No Brasil, há diferentes organizações que fazem pesquisas sobre a ciência cidadã. Um exemplo é a Rede Brasileira de Ciência Cidadã, criada em 2021. Koffler, uma das fundadoras, diz que o objetivo da rede é expandir a ciência cidadã no país como campo de pesquisa e prática. Os grupos de pesquisa a ela vinculados produzem debates, guias, estudos e eventos científicos.

Existe também a plataforma de ciência cidadã Civis, que permite o cadastro de projetos que utilizam essa metodologia. Outra iniciativa é o Instituto Nacional de Ciência Cidadã (INCC), projeto aprovado em 2023. De acordo com  informações do site do Instituto, a ação visa promover o avanço do conhecimento científico e tecnológico, de caráter inter e transdisciplinar, para o desenvolvimento, inovação e a disseminação de conceitos, práticas, metodologias e usos da Ciência Cidadã no Brasil. 
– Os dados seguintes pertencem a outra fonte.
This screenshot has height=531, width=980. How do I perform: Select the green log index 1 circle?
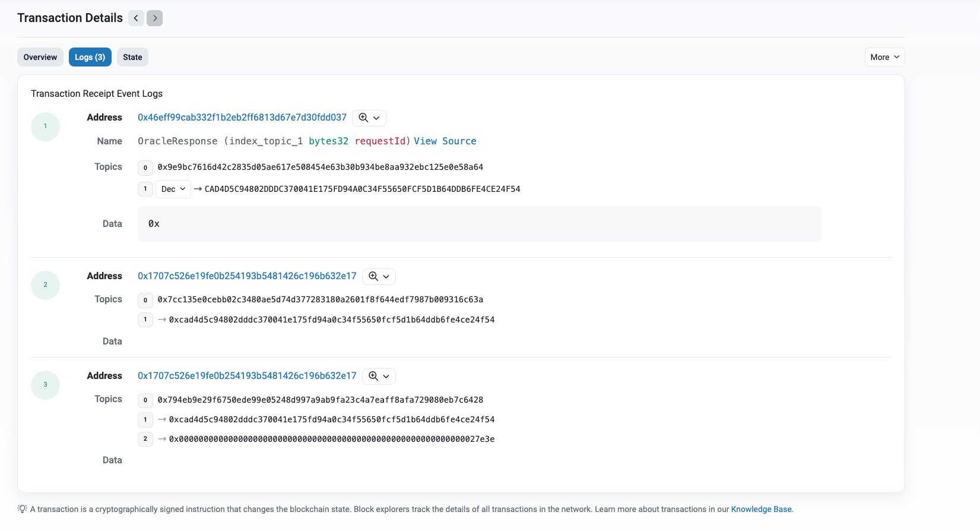pos(45,127)
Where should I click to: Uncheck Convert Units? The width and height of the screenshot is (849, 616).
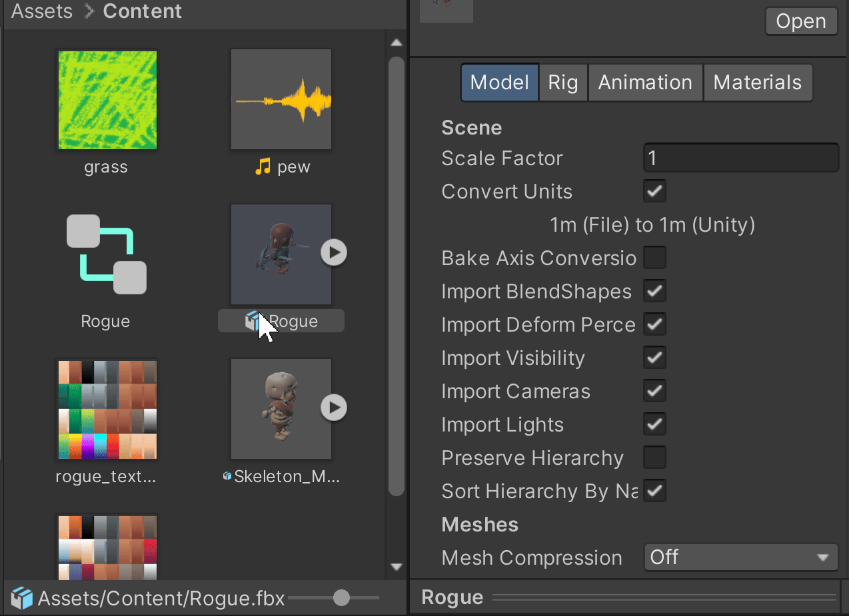[654, 191]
A ciência cidadã integra as iniciativas de Ciência Aberta e promove a participação ativa das pessoas no processo científico e, consequentemente, permite a democratização científica. Essa aproximação entre a ciência e a sociedade é fundamental para que, com base em informações qualificadas, cidadãos possam ter posicionamentos e decisões políticas e pessoais conscientes.